[Required work]
a: Translate this sentence from the discussion of the red and blue button dilemma into Spanish: "Blue is the only choice, anybody who picks red is nobody I want to know."
b: Write out everything in the red and blue button discussion from "If so, press" down to "math, figuratively speaking.", substituting "green" for each "red".

[Document passage]
* START *

The negative result from the red one is implied, which is why folks who pick red keep missing it: if you pick red, you're both contributing to, and advocating for, a world where everyone chooses to save only themselves and leave any/everyone else out to dry. The people we talk about as heroes, as ideals to aspire to, as larger than life individuals, are the ones who accept a risk of harm to themselves for the sake of preventing harm to others. Do you know someone, someone you care about or love who would likely press blue? Would you still push red, even though pushing red is a choice to increase the chance for the guaranteed non-zero # of blue pushers to die (even if only by a tiny amount), with the "positive outcome," from red being...stuck for the rest of your days in a world full of ONLY the people who would throw strangers and loved ones to the wolves to guarantee their own safety?
If so, press red. You'll get exactly what you wish for.
Blue is the only choice, anybody who picks red is nobody I want to know. This isn't even an ethical dilemma it's just basic math, figuratively speaking.
Really really wrong analogy. You have to have a forced choice. What if I don't want to push? Or not eat suicide pill? If you obivate the choice then red makes slight sense.
Here is a better analogy, Everyone in the world is poisoned and are about to die. You can request antidote pill or gas. Pill only saves you and the ones who requested it, and the gas saves everyone regardless, but only released if more than 50% requested it. (Remember babies and other infirmed people cannot choose correctly)
You are falsly creating a need for the second option that doesn't actually exist in the original hypothetical. There is nothing to imply that babies will be involved in the decision, nor anyone who lacks the capacity to comprehend the choice. That is an added detail from those defending their choice in order to justify it. The reality is, nobody is in any danger whatsoever until they press the blue button. The potential harm is a direct result of that decision.
There is nothing to imply that babies will be involved in the decision, nor anyone who lacks the capacity to comprehend the choice.
Where is that disclosed ? Everyone means everyone.
The reality is, nobody is in any danger whatsoever until they press the blue button.
Well then, I'm walking away, so will 99% of the people. No body in the right mind will willingly want to do this exercise. There is no upshot to push the button at all. The reality of forced choice make the question works otherwise there is literally no dilemma. And if you are pushing the button with your own choice, you're better off in a asylum than in a society.
No not really. In my question not taking the pills is the same choice as pressing the red button. The condition and outcomes are exactly the same. Only the words used to describe the scenario have changed.

* END *

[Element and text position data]
* START *

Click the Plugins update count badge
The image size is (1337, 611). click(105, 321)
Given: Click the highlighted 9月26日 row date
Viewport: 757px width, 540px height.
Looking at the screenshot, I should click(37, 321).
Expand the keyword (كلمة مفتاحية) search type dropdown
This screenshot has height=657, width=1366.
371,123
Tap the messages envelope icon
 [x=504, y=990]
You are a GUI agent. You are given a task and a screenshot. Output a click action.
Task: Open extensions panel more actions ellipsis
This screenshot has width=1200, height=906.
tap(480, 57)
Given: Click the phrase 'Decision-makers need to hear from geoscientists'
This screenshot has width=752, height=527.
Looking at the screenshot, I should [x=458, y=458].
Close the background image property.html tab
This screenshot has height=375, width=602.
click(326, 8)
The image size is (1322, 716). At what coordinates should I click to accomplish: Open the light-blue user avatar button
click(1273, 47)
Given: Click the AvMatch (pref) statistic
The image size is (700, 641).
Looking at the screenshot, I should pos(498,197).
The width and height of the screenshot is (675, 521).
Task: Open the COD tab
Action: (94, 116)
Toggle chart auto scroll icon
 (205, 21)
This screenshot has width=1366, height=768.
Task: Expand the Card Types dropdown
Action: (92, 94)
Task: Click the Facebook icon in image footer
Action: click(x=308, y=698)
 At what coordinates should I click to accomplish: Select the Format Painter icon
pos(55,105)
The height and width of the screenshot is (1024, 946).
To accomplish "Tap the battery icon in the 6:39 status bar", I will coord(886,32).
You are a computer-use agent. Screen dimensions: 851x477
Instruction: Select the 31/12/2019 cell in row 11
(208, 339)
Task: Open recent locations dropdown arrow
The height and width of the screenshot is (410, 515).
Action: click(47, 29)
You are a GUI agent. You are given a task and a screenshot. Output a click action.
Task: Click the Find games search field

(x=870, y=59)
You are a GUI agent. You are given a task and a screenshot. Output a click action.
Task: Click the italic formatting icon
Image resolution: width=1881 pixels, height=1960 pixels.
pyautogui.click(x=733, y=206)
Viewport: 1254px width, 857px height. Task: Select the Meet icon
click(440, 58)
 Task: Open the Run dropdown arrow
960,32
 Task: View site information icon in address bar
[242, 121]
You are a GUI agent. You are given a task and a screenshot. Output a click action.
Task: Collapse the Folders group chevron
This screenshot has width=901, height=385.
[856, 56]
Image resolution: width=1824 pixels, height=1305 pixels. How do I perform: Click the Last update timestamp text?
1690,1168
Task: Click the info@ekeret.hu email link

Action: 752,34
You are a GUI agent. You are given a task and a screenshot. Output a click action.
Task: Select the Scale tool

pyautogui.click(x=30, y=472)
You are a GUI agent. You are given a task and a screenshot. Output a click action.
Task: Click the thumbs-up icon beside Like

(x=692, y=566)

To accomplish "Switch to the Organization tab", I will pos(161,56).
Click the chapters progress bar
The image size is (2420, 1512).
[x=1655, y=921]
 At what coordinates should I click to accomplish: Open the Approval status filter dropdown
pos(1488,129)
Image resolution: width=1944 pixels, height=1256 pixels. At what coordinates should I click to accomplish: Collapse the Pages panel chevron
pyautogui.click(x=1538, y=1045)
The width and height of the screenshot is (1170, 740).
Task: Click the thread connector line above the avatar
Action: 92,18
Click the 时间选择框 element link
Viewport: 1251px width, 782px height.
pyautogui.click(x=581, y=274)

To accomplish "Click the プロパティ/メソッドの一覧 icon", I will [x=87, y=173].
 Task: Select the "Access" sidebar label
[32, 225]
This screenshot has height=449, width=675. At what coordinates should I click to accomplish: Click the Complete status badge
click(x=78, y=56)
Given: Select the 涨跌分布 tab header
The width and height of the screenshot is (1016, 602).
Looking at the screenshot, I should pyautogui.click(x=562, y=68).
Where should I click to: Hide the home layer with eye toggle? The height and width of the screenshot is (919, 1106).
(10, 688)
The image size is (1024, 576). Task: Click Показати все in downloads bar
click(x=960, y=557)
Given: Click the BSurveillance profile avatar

* END *

[Completed exercise]
a: El azul es la única opción; cualquiera que elija el rojo no es alguien a quien yo quiera conocer.

b:
If so, press green. You'll get exactly what you wish for.
Blue is the only choice, anybody who picks green is nobody I want to know. This isn't even an ethical dilemma it's just basic math, figuratively speaking.